# Hornady 300gr FPB



## cachemilli (Jul 24, 2015)

Has anyone else given the 300 fpb a shot? I have been trying to sight in my muzzy and have been shooting 120 gr triple 7 ( 2 magnum pellet charges) behind these. I am curious what others think. Supposedly not having a sabot or a plastic base (powerbelt) is supposed to help the round contact the rifling. I would like to hear some insights on these from others smarter than I. I shoot a TC Omega 

Thanks!


----------



## wildliferyan (Jul 31, 2010)

I have not shot those. But was in sportsman's a couple days ago and another hunter was saying they are really accurate and expand very well.


----------



## Critter (Mar 20, 2010)

I haven't shot those but used 300 grain Thors last year to drop a 5x6 bull in Colorado. I couldn't get any good accuracy shooting anything over 100 grains so I dropped it down to 90 grains of Pyrodex and Buckhorn 209 and the groups tightened up considerably.


----------



## muzzlehunter (Nov 29, 2009)

I shot my le bull in 2011 with a 300 gr fpb at 175 yards.

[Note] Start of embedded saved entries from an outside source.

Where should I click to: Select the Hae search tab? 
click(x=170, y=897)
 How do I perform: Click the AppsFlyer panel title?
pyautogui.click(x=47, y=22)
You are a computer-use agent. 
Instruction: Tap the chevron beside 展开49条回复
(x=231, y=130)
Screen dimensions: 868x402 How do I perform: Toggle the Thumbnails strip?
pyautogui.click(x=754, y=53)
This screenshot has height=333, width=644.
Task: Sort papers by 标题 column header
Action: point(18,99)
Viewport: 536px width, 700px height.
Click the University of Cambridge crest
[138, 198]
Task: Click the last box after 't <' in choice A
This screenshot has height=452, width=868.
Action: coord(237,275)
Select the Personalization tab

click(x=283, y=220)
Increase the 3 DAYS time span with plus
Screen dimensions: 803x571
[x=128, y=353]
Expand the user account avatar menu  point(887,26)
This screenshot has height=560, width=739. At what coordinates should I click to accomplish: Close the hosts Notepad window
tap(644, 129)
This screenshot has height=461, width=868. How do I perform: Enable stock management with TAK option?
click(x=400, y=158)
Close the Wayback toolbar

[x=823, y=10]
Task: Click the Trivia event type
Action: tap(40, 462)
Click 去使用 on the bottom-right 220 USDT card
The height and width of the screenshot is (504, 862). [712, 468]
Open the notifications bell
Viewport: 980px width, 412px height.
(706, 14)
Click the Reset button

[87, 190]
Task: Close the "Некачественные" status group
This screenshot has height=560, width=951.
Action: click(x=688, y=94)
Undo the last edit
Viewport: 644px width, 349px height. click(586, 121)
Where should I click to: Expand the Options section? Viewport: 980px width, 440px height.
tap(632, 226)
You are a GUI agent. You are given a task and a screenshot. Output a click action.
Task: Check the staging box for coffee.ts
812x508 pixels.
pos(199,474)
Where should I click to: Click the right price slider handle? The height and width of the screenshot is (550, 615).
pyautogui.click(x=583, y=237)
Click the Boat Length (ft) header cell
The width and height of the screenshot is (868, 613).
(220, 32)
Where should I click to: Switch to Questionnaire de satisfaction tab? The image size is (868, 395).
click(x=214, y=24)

I liked the way they shot and grouped out of my t/c omega. would have been a complete pass through but hit his opposite leg and stopped just under the skin.


----------



## cachemilli (Jul 24, 2015)

What powder load were you using with the fpb?


----------



## muzzlehunter (Nov 29, 2009)

125 gr pyrodex select


----------



## cachemilli (Jul 24, 2015)

I will spend a considerable amount of time this afternoon getting things squared away. I think 120 gr 777 should be ok. Thanks for the input. Good luck this year!


----------